There are male, female and gender neutral writers in “Lilac City Fairy Tales,” and Shields sees the book as an opportunity for people to explore their own cages in their own life.

Shields received just less than 100 submissions, nearly all of them from writers in the Pacific Northwest.

When going through submissions, Shields and her team of volunteer readers look for, to put it simply, good writing, pieces that are fun to read or that tackle the theme in an interesting or new way.

If readers are unsure about a piece, the group discusses it together to decide if it will go into the book or if they will ask the writer to try again next year.

“After four years of doing it, there are some people that were published last year that didn’t make it this year and vice versa,” Shields said. “It’s always really hard for me to send out the rejection letters because I know how that feels as a writer … But I also really do want to encourage people like ‘Please do keep trying.’ ”

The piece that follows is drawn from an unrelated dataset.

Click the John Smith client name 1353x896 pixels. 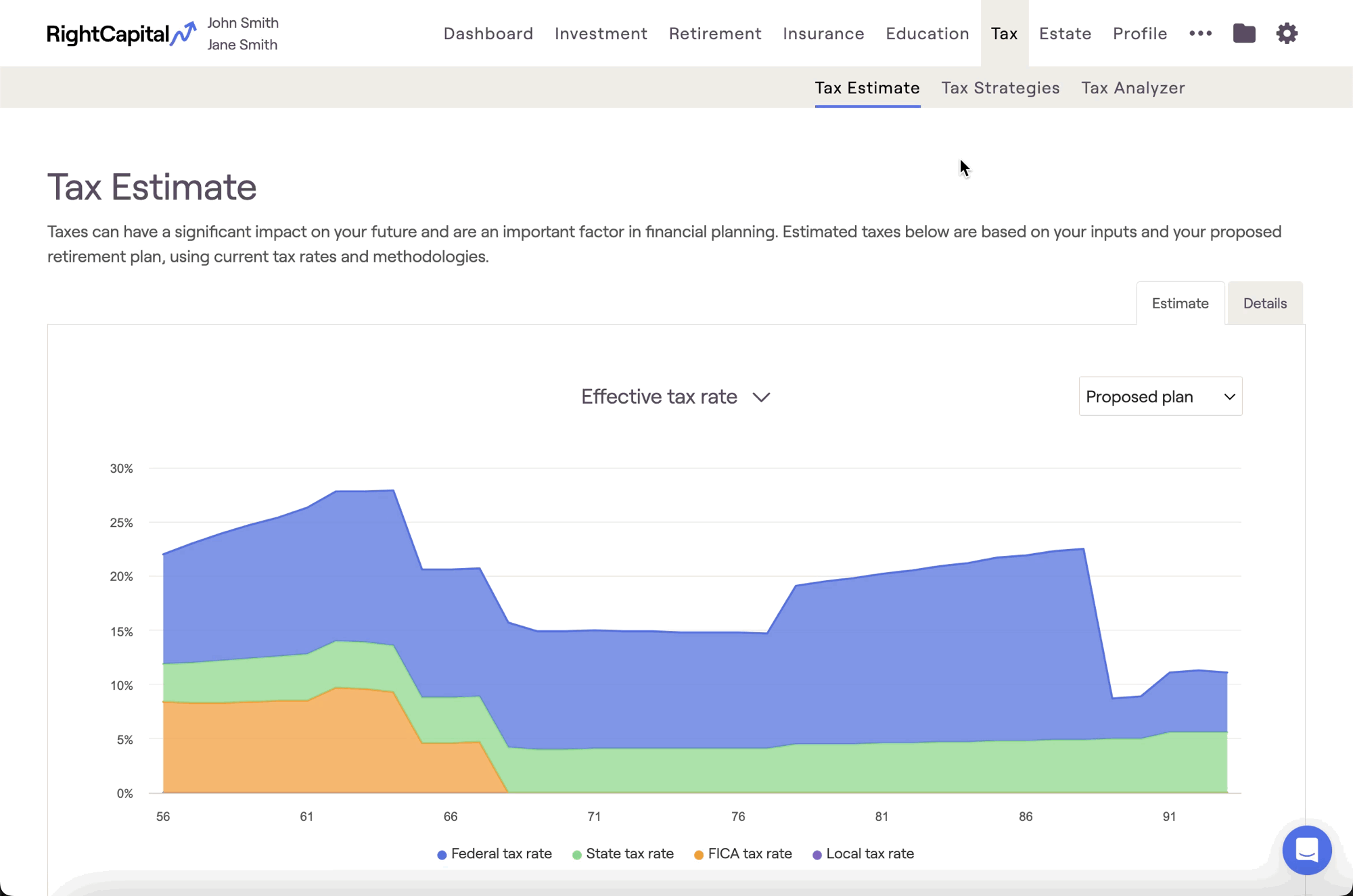[243, 23]
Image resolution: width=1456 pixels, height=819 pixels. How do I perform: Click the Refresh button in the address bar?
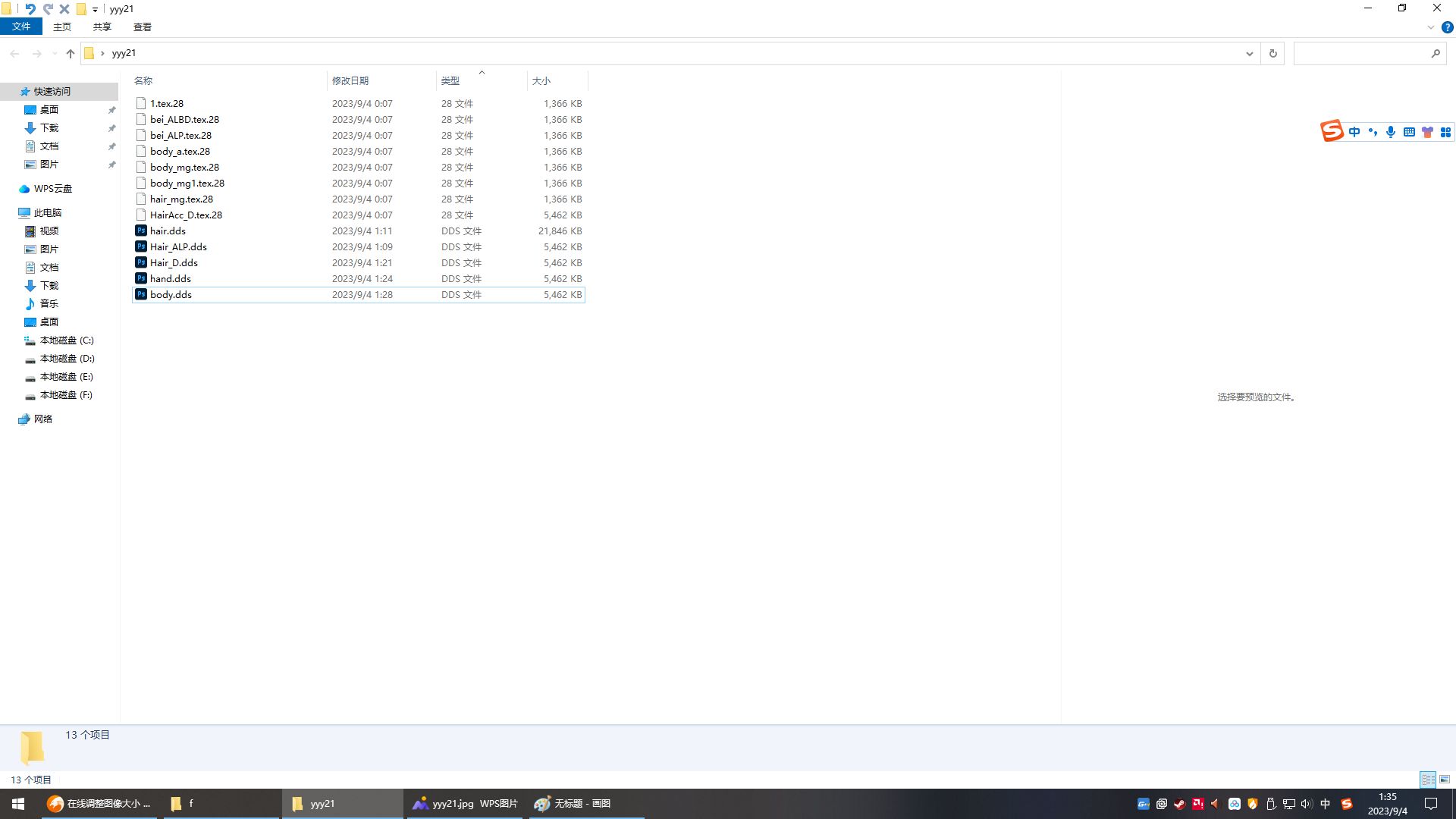(x=1273, y=54)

This year’s “Lilac City Fairy Tales,” a benefit for Spark Central, will feature Meagan Ciesla, Fitz Fitzpatrick, Liz Rognes, Aileen Keown Vaux and Maya Jewell Zeller, all of Spokane, as well as Moscow, Idaho’s Tiffany Midge and Alexandra Teague and Seattle’s Szilágyi reading their work.

Caridwen Irvine-Spatz and Greg Spatz will provide fairy tale-esque folkloric music, Rognes and Zeller will combine the former’s music with the latter’s poetry and author Jess Walter will speak about the importance of Spark Central.

“Lilac City Fairy Tales,” which costs $15, is printed locally though Gray Dog Press, and artist Keely Honeywell designed the book jacket and interior.

Szilágyi, whose debut novel, “Daughters of the Air,” was released in December, is excited by the hyper-local nature of this year’s “Lilac City Fairy Tales” because she gets to read work from others who took inspiration from the region.

“The fairy tale is a powerful, malleable form,” she said. “It can be fantastical or realistic, psychological or abstract, grim or marvelous usually both. It can be set just about anywhere. Drawing on the rich imagination of the region through this form exposes us to new ways of seeing the world around us.”

Shields too is inspired by the number of local authors in volume four.

“It just makes me really proud of the writing that’s coming out of this region,” she said. “It’s not just established writers here. There are writers who are just starting out or just beginning to send work out even if they’ve written for quite a long time. It’s so exciting to publish them right next to people who have these big writing careers. It’s really fun.”